## 할 일
아래 기록을 처음부터 끝까지 한 줄도 빼지 말고 글자 하나 바꾸지 않고 그대로 옮겨 쓰세요.

## 주어진 정보
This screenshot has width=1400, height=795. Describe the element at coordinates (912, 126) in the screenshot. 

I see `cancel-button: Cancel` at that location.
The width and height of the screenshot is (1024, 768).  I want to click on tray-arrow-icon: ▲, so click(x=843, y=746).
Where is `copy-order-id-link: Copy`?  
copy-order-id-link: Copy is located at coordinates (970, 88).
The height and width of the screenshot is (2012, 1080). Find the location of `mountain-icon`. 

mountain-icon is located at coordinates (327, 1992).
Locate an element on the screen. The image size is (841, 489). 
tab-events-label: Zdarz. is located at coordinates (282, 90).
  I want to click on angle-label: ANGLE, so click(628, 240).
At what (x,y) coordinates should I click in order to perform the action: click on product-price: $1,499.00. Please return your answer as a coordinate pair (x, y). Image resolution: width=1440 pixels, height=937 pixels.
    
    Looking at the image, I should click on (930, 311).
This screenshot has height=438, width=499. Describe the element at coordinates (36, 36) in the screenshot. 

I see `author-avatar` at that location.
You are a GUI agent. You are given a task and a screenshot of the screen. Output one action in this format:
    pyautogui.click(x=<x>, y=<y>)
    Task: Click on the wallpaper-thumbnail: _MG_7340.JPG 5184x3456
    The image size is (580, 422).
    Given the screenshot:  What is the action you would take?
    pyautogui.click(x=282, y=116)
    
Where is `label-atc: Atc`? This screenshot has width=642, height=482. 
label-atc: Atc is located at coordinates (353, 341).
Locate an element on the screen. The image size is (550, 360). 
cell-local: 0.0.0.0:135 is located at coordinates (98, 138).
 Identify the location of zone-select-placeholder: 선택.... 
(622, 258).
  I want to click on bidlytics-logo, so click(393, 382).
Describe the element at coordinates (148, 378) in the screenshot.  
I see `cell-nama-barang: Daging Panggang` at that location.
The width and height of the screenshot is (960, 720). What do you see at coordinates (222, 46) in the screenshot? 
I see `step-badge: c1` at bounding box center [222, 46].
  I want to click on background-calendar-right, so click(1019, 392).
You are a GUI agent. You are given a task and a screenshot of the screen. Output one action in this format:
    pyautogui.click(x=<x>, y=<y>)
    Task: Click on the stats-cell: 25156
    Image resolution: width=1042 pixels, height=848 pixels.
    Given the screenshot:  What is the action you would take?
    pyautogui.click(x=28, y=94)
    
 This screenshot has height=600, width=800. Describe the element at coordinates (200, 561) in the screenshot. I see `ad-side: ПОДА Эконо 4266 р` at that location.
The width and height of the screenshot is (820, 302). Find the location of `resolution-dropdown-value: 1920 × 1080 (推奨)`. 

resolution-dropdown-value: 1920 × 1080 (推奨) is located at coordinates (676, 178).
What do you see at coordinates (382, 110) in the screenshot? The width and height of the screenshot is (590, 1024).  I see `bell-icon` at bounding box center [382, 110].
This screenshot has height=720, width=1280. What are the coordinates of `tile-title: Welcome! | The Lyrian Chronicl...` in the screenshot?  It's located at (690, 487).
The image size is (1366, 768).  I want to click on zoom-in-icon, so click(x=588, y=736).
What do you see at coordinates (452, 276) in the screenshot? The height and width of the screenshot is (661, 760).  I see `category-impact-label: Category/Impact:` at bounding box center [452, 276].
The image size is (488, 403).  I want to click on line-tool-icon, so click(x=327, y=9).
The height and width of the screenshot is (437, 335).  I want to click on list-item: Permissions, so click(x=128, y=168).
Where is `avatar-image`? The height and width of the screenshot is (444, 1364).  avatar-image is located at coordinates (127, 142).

## 문제 풀이
This screenshot has width=1400, height=795. Describe the element at coordinates (912, 126) in the screenshot. 

I see `cancel-button: Cancel` at that location.
The width and height of the screenshot is (1024, 768).  I want to click on tray-arrow-icon: ▲, so click(x=843, y=746).
Where is `copy-order-id-link: Copy`?  
copy-order-id-link: Copy is located at coordinates (970, 88).
The height and width of the screenshot is (2012, 1080). Find the location of `mountain-icon`. 

mountain-icon is located at coordinates (327, 1992).
Locate an element on the screen. The image size is (841, 489). 
tab-events-label: Zdarz. is located at coordinates (282, 90).
  I want to click on angle-label: ANGLE, so click(628, 240).
At what (x,y) coordinates should I click in order to perform the action: click on product-price: $1,499.00. Please return your answer as a coordinate pair (x, y). Image resolution: width=1440 pixels, height=937 pixels.
    
    Looking at the image, I should click on (930, 311).
This screenshot has height=438, width=499. Describe the element at coordinates (36, 36) in the screenshot. 

I see `author-avatar` at that location.
You are a GUI agent. You are given a task and a screenshot of the screen. Output one action in this format:
    pyautogui.click(x=<x>, y=<y>)
    Task: Click on the wallpaper-thumbnail: _MG_7340.JPG 5184x3456
    The image size is (580, 422).
    Given the screenshot:  What is the action you would take?
    pyautogui.click(x=282, y=116)
    
Where is `label-atc: Atc`? This screenshot has width=642, height=482. 
label-atc: Atc is located at coordinates (353, 341).
Locate an element on the screen. The image size is (550, 360). 
cell-local: 0.0.0.0:135 is located at coordinates (98, 138).
 Identify the location of zone-select-placeholder: 선택.... 
(622, 258).
  I want to click on bidlytics-logo, so click(393, 382).
Describe the element at coordinates (148, 378) in the screenshot.  
I see `cell-nama-barang: Daging Panggang` at that location.
The width and height of the screenshot is (960, 720). What do you see at coordinates (222, 46) in the screenshot? 
I see `step-badge: c1` at bounding box center [222, 46].
  I want to click on background-calendar-right, so click(1019, 392).
You are a GUI agent. You are given a task and a screenshot of the screen. Output one action in this format:
    pyautogui.click(x=<x>, y=<y>)
    Task: Click on the stats-cell: 25156
    Image resolution: width=1042 pixels, height=848 pixels.
    Given the screenshot:  What is the action you would take?
    pyautogui.click(x=28, y=94)
    
 This screenshot has height=600, width=800. Describe the element at coordinates (200, 561) in the screenshot. I see `ad-side: ПОДА Эконо 4266 р` at that location.
The width and height of the screenshot is (820, 302). Find the location of `resolution-dropdown-value: 1920 × 1080 (推奨)`. 

resolution-dropdown-value: 1920 × 1080 (推奨) is located at coordinates (676, 178).
What do you see at coordinates (382, 110) in the screenshot? The width and height of the screenshot is (590, 1024).  I see `bell-icon` at bounding box center [382, 110].
This screenshot has height=720, width=1280. What are the coordinates of `tile-title: Welcome! | The Lyrian Chronicl...` in the screenshot?  It's located at (690, 487).
The image size is (1366, 768).  I want to click on zoom-in-icon, so click(x=588, y=736).
What do you see at coordinates (452, 276) in the screenshot? The height and width of the screenshot is (661, 760).  I see `category-impact-label: Category/Impact:` at bounding box center [452, 276].
The image size is (488, 403).  I want to click on line-tool-icon, so click(x=327, y=9).
The height and width of the screenshot is (437, 335).  I want to click on list-item: Permissions, so click(x=128, y=168).
Where is `avatar-image`? The height and width of the screenshot is (444, 1364).  avatar-image is located at coordinates (127, 142).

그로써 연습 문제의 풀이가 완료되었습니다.